Assignment
Your job is to copy the lines from the material that include "Task".

· · ·

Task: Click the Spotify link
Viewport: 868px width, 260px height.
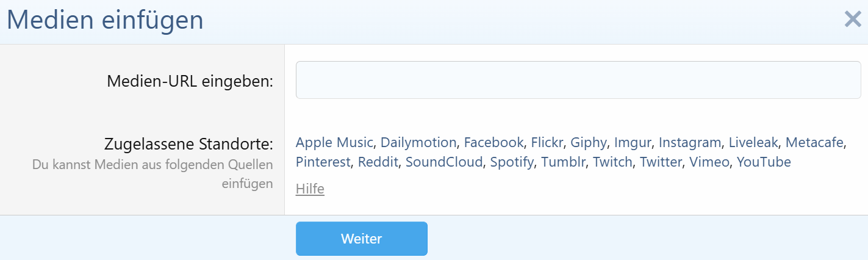Action: (511, 162)
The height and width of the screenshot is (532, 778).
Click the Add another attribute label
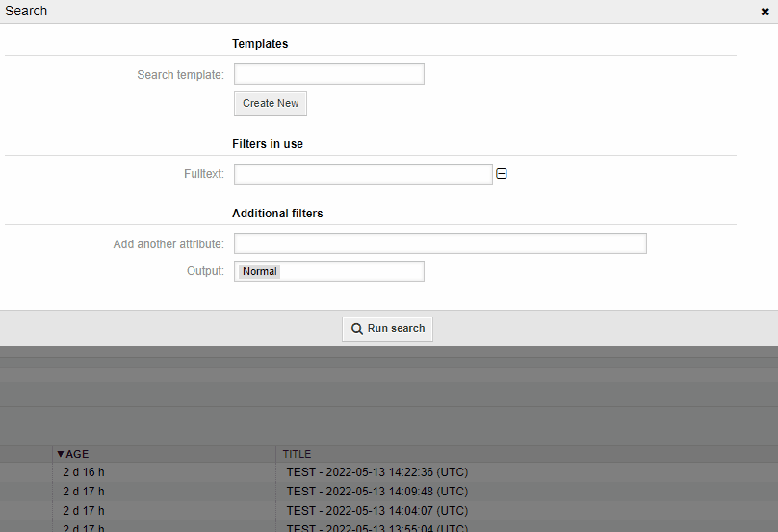[x=169, y=244]
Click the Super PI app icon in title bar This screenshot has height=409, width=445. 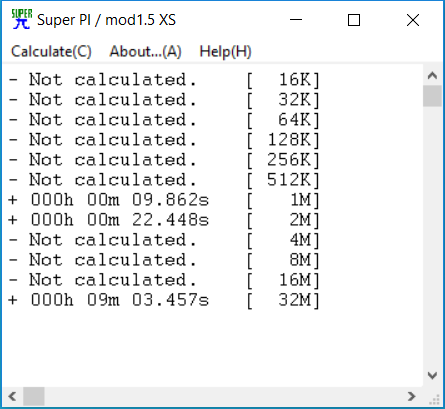[22, 19]
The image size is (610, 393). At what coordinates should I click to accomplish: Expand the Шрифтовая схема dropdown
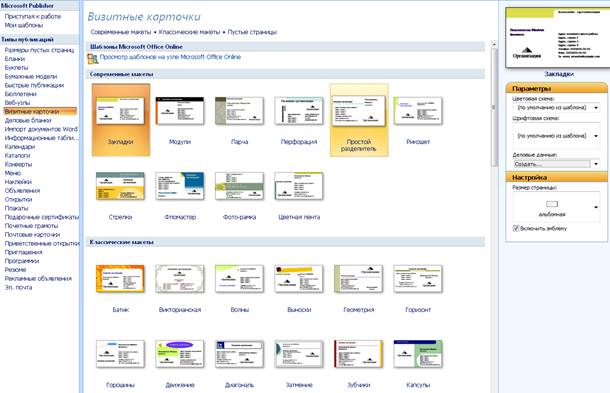[x=556, y=135]
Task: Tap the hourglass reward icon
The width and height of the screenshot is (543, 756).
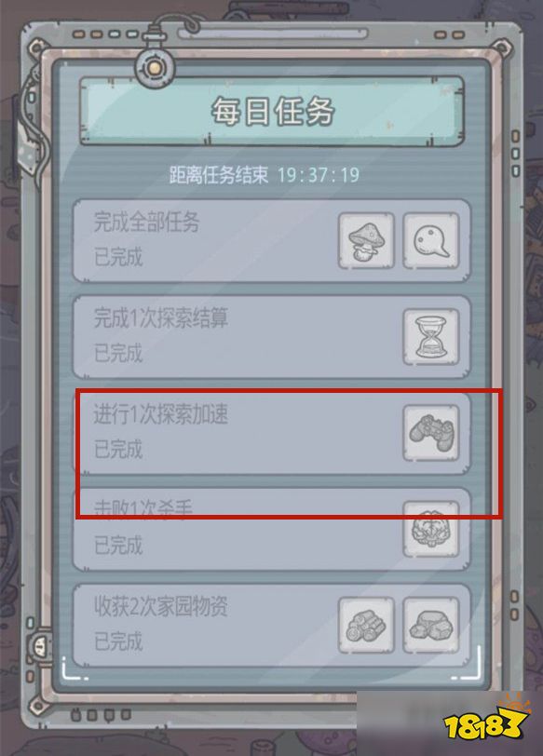Action: click(431, 337)
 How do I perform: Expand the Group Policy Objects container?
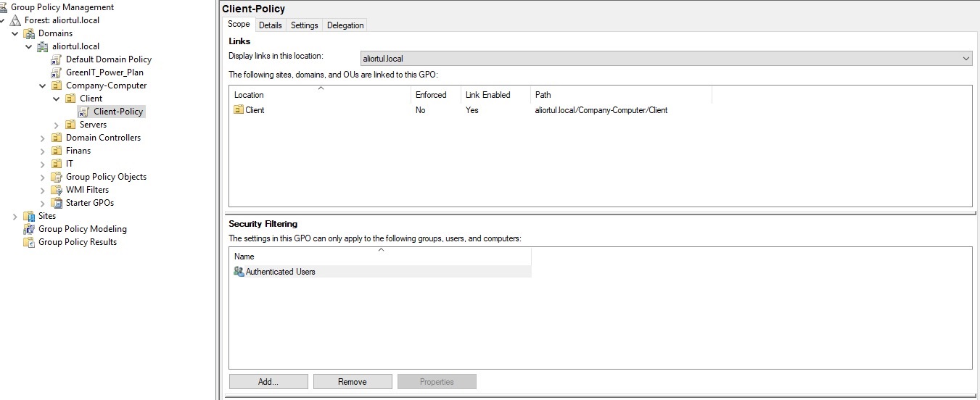pos(43,177)
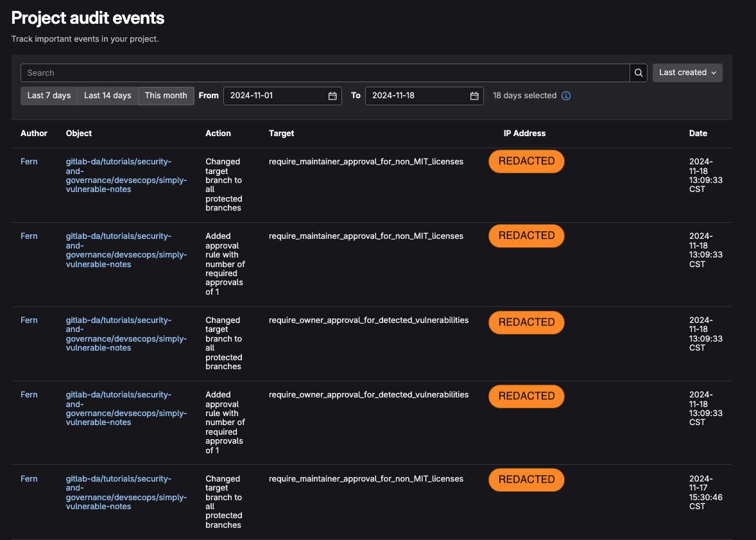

· · ·

Response area
Task: Click the Spotify link
Task: Tap the hourglass reward icon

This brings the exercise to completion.